En effet, si l'intéressé a expliqué que se rendant à un rendez-vous au siège de [Localité 5] pour un entretien, angoissé, fatigué, il s'est assoupi en conduisant pour mordre le bas-côté de la chaussée, détériorant la jante de son véhicule, se trouvant dans l'incapacité de continuer et allant voir son médecin en urgence à midi, il reste qu'il n'en justifie nullement.
A cet égard, il convient de relever qu'il ne justifie ni même ne précise l'heure et le lieu où se serait produit cet accident.
S'il est produit une copie de la facture d'un garage attestant d'une réparation le 25 septembre 2020, portant en réalité sur le remplacement d'une jante et de son pneu et de leur pose, ce document n'est pas non plus de nature à établir l'heure et le lieu de l'accident et partant son caractère professionnel, l'indication trottoir roue avant droite apparaissant en l'absence d'indication d'un quelconque dépannage, procéder des propres explications de l'intéressé.
De même s'il est constant que l'intéressé ne s'est pas rendu au rendez-vous qui était convenu au siège de [Localité 5], cette circonstance n'est pas de nature à établir la réalité du fait accidentel.
Il convient dans ces conditions de confirmer le jugement entrepris.

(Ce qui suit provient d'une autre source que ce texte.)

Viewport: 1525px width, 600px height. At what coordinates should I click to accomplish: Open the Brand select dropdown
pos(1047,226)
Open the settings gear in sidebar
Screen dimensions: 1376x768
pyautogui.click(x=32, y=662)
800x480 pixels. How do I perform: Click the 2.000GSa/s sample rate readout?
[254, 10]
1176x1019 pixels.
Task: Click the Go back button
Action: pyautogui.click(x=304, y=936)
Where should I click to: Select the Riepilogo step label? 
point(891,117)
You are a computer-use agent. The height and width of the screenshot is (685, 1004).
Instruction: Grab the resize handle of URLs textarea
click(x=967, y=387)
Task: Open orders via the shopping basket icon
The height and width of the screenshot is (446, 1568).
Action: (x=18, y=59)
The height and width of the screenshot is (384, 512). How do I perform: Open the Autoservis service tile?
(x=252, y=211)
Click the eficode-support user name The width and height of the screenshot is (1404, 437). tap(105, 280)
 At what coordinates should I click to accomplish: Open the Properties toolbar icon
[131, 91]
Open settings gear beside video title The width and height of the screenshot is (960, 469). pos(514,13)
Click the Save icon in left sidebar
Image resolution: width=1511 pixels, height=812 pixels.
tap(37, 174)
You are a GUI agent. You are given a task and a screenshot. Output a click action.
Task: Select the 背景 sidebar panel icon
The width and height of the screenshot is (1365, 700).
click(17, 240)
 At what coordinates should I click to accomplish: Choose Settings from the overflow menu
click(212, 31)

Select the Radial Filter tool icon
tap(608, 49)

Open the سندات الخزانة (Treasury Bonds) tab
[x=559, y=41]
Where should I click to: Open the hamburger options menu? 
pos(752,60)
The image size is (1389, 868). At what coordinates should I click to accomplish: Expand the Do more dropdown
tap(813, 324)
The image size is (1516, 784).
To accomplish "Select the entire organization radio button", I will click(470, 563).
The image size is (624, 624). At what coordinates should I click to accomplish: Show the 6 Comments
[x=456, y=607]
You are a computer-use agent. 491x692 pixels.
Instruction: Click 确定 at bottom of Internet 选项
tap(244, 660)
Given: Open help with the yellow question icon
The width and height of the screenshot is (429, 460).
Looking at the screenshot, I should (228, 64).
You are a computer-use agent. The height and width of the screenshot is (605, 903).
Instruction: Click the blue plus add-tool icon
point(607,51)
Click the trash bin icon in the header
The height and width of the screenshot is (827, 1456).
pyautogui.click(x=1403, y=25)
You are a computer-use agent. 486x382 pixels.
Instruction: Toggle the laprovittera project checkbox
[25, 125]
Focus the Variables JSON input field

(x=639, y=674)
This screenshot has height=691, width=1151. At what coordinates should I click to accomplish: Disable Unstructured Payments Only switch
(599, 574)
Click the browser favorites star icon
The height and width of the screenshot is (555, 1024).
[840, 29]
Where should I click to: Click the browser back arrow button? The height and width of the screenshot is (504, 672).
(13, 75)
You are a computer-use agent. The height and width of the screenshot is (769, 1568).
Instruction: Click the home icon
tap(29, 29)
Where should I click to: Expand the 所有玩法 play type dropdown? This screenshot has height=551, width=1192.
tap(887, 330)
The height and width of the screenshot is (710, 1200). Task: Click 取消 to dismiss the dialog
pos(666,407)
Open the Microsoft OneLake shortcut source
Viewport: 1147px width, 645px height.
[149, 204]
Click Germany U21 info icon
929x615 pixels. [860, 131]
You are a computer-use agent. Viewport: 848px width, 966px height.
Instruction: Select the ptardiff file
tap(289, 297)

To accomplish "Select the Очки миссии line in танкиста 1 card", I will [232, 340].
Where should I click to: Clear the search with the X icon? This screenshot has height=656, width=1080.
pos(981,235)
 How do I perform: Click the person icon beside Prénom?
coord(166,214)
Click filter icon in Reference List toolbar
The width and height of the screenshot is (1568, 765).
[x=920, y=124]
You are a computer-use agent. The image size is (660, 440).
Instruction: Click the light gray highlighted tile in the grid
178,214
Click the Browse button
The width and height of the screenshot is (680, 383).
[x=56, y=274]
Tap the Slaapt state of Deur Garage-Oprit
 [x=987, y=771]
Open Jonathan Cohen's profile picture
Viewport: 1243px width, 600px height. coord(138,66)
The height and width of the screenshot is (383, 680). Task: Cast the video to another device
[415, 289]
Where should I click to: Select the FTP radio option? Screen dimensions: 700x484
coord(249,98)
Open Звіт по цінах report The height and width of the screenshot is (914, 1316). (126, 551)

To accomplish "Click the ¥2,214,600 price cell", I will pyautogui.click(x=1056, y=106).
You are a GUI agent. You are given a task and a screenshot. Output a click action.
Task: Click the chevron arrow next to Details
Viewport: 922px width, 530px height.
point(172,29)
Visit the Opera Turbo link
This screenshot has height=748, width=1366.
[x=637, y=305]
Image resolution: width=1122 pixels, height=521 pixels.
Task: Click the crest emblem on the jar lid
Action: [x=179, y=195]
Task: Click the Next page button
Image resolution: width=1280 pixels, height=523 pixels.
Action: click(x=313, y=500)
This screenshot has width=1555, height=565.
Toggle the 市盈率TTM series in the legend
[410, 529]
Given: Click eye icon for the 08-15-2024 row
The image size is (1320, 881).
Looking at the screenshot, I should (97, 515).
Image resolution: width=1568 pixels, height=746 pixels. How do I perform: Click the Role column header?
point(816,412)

2/Sur les mesures accessoires
L'intéressé qui succombe sera condamné aux dépens sans qu'il ne soit besoin de faire application de l'article 700 du code de procédure civile.
PAR CES MOTIFS
La Cour, chambre sociale, statuant contradictoirement par mise à disposition de l'arrêt au greffe de la cour, après débats en audience publique et après en avoir délibéré,
Confirme le jugement du pôle social du tribunal judiciaire de Charleville-Mézières du 28 février 2023 ;
Condamne M. [O] [X] aux dépens.
Ainsi prononcé par mise à disposition de l'arrêt au greffe de la cour, les parties en ayant été préalablement avisées dans les conditions prévues au deuxième alinéa de l'article 450 du code de procédure civile.
Et signé par Monsieur Guerric HENON, Président de Chambre, et par Madame Laurène RIVORY, Greffier.